Submitted by kkasia on 20 May, 2011 - 10:39.
Special IFA Friday Lecture
May 27th 2011; 1:30 p.m.; room 601
Prof. Jacob Juntunen
(Faculty Fulbright Fellow, AMU School of English)
War During Peacetime:
Mainstream Theatre, Mass Media, and the 1985 Premiere of The Normal Heart
In 1999, Baz Kershaw declared contemporary mainstream theatre drained of any political efficacy. To Kershaw, financing productions in reputable theatres necessitated giving no offense to the dominant ideology; thus he advocated relinquishing mainstream spaces to capitalists and creating a radical theatre outside the spotlight. Though Kershaw’s dismissive view continues to dominate critical discourse, John Bull attempted to resuscitate mainstream theatre’s reputation in 2004. Even if auditoriums with plush, velvet seats were not where emergent ideologies entered the world, Bull reasoned, only in these widely-visited venues could a new world view be assimilated, disseminated, and normalized.

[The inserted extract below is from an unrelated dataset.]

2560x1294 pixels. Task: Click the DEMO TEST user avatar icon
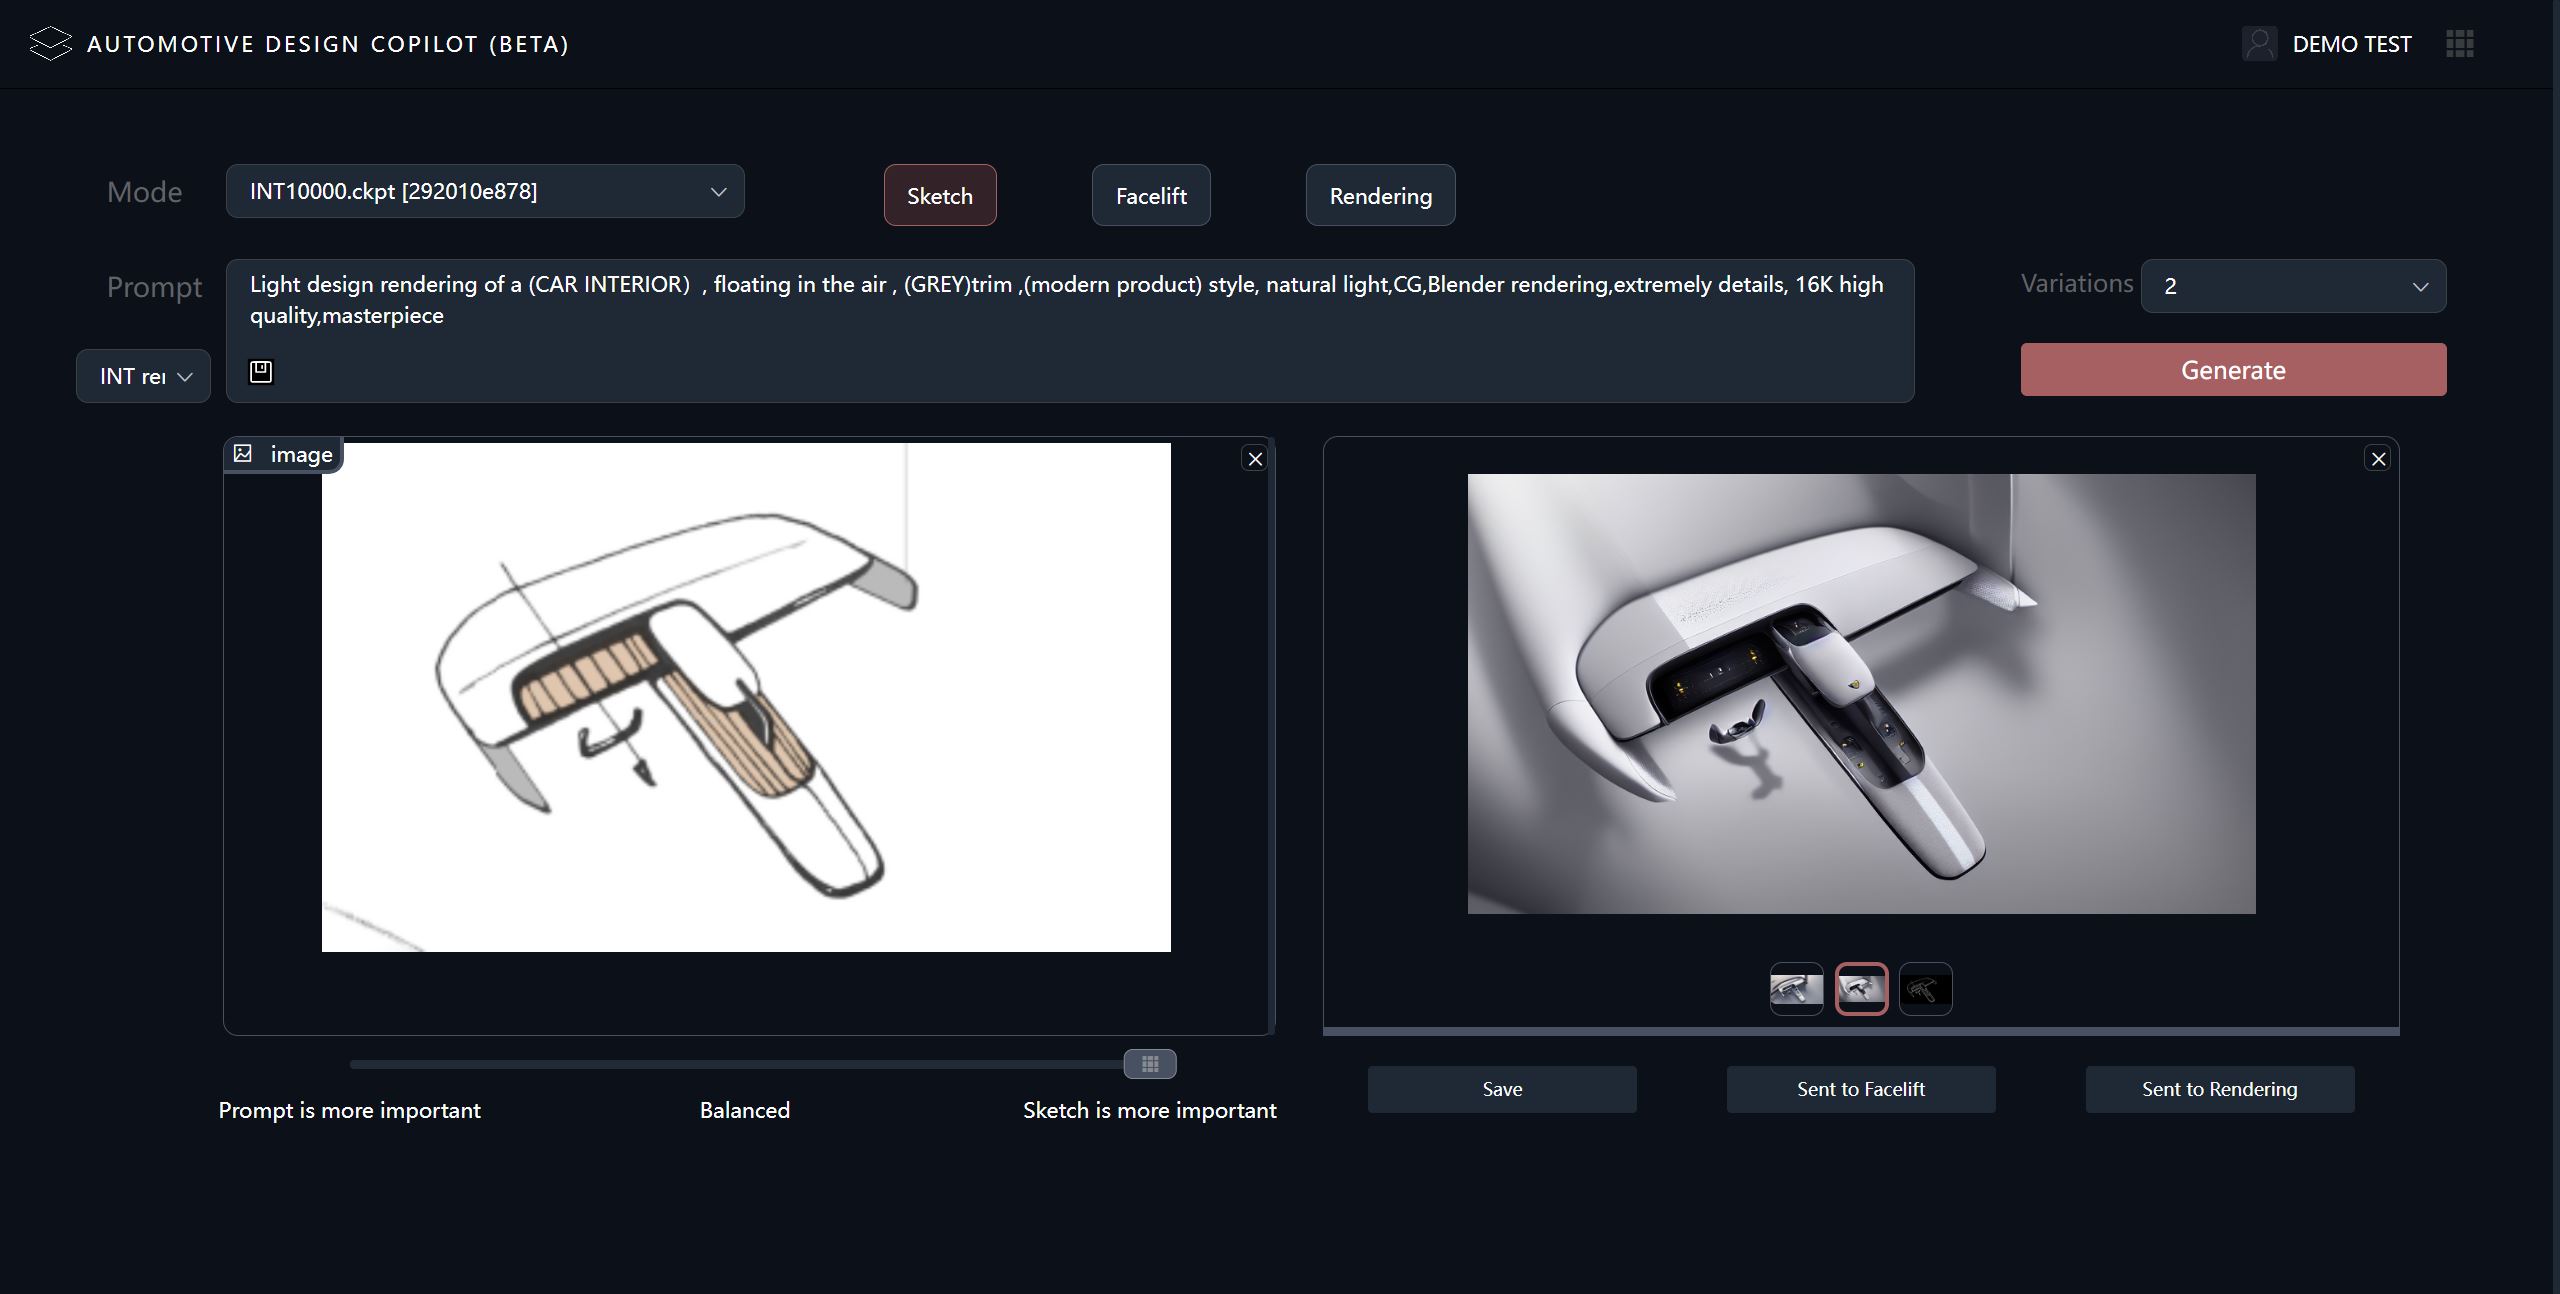pos(2259,44)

Examining the 1985 press reception of The Normal Heart, the first mainstream AIDS play in the U.S., proves Bull’s thesis sound and demonstrates the political vitality of U.S. mainstream theatre. The big-budget and much-marketed production used its position of high visibility—particularly in newspapers—to support individuals and organizations fighting the HIV/AIDS epidemic in ways radical performances in marginal venues could not. This gestures towards a larger theory about the political potential mainstream theatre wields in its interpolation by the mass media. Mainstream theatre can act as a negotiating force between emergent and dominant ideologies, making the radical palatable.